Instead she ate near a flowery bush she affectionately called the licorice bush. She liked how it smelled. The choice usually led to an unfortunate number of accidents with various types of balls if she did not finish eating before the other kids abandoned the cafeteria. Today was the third time they’d hit her in the face. At least this time she hadn’t been eating. She never saw them tease anyone else. Why? She hated them.

Lily liked Mrs. Scheffield. The cranky elder had nearly lost her false teeth when she had asked to check out The Hound of the Baskervilles, but the rule was you could check out any book as long as you could read the first five pages and explain them to her. It was on the same shelf as the Nancy Drew books she liked. She didn’t care that it was meant for the older kids. Ever since then, Mrs. Scheffield would let her come in to read during lunch when she would normally send kids back out to “enjoy the sunshine.”

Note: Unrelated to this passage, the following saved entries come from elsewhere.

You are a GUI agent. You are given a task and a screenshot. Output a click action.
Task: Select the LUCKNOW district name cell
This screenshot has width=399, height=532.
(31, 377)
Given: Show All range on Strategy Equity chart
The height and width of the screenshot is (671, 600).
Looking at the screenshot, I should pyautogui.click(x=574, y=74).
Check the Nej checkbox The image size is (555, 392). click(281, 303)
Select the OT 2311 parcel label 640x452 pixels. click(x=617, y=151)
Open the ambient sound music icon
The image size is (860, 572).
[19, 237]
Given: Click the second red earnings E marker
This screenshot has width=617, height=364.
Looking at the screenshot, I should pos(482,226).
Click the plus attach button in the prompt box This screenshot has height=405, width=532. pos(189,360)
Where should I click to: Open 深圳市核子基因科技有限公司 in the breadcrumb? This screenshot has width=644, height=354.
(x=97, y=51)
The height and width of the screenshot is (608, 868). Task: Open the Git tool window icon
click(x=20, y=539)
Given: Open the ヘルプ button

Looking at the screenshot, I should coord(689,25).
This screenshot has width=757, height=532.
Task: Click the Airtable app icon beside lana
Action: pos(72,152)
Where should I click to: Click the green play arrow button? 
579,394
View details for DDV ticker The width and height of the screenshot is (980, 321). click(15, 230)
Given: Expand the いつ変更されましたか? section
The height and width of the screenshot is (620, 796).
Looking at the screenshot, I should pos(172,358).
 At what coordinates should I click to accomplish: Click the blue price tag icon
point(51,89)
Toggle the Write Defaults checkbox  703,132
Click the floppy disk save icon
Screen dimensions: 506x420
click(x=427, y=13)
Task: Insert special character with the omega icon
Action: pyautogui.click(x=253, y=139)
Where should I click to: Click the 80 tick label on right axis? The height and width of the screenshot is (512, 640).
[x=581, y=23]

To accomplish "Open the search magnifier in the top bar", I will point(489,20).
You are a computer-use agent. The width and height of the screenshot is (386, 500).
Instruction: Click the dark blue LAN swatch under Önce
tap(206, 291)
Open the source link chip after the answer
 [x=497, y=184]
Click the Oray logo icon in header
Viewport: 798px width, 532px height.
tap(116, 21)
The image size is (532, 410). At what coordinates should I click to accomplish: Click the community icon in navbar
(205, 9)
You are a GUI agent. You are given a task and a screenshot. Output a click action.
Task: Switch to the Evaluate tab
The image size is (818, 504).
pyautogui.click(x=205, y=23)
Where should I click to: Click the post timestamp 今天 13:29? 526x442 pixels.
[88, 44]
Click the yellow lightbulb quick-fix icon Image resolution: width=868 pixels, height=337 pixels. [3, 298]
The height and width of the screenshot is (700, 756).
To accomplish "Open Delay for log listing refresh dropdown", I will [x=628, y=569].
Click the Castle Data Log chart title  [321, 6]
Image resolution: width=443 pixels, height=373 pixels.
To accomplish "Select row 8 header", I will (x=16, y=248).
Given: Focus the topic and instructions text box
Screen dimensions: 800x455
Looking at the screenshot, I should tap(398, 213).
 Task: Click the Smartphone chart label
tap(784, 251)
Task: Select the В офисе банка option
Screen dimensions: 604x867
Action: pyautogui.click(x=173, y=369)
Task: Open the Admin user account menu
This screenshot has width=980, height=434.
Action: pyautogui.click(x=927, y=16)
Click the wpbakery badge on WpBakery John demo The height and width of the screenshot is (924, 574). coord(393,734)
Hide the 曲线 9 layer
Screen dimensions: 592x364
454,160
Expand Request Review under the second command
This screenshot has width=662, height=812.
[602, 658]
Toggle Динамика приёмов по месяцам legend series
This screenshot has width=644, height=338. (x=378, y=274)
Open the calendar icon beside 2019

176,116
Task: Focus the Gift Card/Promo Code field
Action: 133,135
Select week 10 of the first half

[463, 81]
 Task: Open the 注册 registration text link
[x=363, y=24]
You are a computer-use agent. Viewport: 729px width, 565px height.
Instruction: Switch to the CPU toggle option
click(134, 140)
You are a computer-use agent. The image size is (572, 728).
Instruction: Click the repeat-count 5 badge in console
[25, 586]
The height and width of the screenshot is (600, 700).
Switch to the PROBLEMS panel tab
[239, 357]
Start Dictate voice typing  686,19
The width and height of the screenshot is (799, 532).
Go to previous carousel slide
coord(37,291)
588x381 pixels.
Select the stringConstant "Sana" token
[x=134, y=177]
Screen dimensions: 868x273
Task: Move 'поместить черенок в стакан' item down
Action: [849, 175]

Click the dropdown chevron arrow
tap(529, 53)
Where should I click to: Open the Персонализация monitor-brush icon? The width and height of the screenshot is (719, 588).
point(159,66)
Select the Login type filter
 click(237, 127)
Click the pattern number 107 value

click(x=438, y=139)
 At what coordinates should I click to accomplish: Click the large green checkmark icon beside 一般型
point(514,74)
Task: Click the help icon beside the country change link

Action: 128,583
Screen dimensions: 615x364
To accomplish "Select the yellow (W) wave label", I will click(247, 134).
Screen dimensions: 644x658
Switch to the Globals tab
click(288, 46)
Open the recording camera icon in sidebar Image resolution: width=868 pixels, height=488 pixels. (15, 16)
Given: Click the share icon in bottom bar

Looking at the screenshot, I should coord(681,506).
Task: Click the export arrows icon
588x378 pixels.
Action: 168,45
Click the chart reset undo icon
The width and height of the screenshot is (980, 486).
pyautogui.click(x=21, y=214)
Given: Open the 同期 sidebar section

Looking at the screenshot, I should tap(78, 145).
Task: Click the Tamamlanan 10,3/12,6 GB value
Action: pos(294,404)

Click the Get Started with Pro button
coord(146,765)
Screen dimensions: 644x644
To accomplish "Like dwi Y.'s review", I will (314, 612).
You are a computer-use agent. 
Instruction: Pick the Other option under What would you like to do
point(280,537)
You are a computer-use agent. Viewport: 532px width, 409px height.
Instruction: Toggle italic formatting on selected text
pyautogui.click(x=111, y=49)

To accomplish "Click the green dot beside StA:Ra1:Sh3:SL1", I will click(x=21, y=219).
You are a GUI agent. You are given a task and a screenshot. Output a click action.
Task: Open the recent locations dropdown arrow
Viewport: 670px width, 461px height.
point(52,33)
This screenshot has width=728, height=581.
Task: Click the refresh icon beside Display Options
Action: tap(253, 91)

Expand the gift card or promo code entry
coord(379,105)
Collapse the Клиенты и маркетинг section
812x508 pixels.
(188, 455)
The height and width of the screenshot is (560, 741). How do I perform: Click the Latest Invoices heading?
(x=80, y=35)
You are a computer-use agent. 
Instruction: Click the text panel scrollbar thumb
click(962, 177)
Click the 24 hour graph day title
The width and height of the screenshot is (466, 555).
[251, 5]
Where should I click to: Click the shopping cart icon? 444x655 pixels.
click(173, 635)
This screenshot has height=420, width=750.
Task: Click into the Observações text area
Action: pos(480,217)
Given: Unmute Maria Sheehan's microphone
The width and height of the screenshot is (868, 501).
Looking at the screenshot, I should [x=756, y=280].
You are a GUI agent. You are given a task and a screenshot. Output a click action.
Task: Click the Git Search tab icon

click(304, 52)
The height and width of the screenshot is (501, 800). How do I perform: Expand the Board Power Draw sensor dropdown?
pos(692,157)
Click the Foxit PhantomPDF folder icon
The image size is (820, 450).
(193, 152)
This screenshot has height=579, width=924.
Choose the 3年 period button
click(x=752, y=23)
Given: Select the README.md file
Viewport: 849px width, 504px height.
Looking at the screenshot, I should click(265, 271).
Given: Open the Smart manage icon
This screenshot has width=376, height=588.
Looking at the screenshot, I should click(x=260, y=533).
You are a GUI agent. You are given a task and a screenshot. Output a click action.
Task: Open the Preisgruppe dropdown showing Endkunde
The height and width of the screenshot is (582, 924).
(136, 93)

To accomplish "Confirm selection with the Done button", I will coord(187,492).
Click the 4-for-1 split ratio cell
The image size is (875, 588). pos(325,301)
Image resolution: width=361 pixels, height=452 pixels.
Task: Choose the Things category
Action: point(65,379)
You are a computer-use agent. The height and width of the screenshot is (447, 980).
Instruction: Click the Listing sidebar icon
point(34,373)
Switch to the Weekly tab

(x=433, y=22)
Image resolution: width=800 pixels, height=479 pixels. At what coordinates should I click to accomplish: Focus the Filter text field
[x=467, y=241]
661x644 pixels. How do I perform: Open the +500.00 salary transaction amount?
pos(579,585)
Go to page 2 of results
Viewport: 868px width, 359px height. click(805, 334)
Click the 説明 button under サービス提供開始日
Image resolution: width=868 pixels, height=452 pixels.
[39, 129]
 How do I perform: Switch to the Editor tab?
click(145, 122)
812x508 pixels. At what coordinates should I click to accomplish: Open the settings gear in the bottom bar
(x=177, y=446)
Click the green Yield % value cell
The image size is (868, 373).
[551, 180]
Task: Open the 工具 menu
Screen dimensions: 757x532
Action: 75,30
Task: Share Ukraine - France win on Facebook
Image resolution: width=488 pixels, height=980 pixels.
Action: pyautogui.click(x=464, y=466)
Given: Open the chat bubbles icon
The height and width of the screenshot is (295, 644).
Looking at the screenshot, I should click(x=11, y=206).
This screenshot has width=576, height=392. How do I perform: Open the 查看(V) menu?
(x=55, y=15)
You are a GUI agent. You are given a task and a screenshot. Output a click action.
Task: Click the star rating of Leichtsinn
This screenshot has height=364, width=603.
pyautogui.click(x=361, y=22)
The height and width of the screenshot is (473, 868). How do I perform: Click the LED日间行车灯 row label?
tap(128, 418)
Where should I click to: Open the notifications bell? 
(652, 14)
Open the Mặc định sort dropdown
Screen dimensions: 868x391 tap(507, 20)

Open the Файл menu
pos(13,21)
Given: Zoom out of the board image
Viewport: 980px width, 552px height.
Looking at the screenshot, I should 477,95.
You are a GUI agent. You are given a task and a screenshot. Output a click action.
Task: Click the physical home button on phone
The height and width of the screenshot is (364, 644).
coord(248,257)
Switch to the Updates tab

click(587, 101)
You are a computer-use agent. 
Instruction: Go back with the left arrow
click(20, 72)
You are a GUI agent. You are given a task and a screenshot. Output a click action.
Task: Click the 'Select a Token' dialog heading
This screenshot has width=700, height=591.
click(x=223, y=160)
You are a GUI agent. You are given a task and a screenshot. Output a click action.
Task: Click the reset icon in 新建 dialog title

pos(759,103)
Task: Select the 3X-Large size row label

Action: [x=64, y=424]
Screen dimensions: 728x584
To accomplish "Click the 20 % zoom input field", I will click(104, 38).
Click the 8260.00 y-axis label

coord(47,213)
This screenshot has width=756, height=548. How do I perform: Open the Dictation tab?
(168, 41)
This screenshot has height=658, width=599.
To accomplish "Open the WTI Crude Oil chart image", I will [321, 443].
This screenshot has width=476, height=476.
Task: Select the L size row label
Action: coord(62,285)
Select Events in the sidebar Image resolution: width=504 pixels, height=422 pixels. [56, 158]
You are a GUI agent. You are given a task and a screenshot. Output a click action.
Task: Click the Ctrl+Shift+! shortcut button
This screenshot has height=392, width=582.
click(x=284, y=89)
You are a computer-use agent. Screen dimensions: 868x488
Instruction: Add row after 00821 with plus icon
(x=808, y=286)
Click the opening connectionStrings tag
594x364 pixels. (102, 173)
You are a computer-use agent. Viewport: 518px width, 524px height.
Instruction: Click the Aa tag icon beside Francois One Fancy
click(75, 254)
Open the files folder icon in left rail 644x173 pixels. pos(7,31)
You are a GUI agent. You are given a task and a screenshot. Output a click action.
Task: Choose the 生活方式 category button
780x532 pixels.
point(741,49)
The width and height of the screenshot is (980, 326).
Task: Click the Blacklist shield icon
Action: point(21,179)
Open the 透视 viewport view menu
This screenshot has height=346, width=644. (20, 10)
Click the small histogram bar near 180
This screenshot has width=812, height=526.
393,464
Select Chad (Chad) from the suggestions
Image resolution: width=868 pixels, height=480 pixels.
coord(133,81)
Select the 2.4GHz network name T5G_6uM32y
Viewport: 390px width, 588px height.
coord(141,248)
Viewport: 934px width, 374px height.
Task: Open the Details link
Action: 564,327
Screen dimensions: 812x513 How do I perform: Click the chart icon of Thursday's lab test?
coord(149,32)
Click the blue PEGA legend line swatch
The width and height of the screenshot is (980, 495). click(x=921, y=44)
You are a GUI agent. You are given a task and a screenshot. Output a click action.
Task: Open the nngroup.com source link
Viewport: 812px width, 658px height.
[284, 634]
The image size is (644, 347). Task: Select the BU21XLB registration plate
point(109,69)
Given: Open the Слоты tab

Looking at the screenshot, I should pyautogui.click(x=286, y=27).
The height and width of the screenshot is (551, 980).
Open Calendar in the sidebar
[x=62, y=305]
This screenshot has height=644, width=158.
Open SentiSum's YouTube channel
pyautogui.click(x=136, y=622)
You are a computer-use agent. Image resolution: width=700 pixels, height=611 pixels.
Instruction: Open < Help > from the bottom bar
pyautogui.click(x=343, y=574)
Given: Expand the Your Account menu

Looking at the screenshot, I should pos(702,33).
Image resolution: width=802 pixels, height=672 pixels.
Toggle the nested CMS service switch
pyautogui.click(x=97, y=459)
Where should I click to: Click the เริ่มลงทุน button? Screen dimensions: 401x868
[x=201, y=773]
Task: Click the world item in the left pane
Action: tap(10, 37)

The heavy door swung towards her and she dodged backwards as an angry looking woman came charging out carrying several dictionaries. “A student who can’t understand a single word. Of all the chatter-brained nonsense I have had to deal with in all—” She stopped as she noticed Lily, sparing some of her withering scowl for her. “Lunch is almost over. You should start heading back to class,” she snapped. Lily gave a small nod of her head and watched her go.

Inside, Mrs. Scheffield was setting a stack of language books and dictionaries on the returns cart.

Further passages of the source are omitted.